Tirana/Rom (dpa) — Die kommunistische Führung Albaniens hat nach eigenen Angaben die letzten politischen Gefangenen aus Strafanstalten und Umerziehungslagern des Landes entlassen und damit eine zentrale Forderung der Opposition erfüllt. In Rom wurde unterdessen bekannt, daß Albanien die Herstellung von diplomatischen Beziehungen mit den USA, Großbritannien, der Sowjetunion und dem Vatikan anstrebe.

Wie die amtliche Agentur 'ata‘ am Mittwoch berichtete, wurden alle noch verbliebenen politischen Häftlinge amnestiert. „Als Folge dieser Maßnahme befindet sich kein politischer Gefangener mehr in Gefängnissen oder Umerziehungslagern“, hieß es in der offiziellen Mitteilung.

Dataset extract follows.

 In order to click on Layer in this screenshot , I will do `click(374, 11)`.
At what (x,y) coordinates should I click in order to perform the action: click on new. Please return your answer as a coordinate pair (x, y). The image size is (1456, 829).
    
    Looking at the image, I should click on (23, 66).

Eine Zahl der zuletzt noch aus politischen Gründen Inhaftierten wurde dagegen von offizieller Seite nicht genannt.

Inoffiziellen Berichten zufolge könnte es sich um bis zu 250 Personen gehandelt haben. Nach Einleitung der Reformen im zuvor streng- stalinistischen Albanien waren bis Jahresanfang 1991 bereits etwa 500 politische Gefangene freigelassen worden.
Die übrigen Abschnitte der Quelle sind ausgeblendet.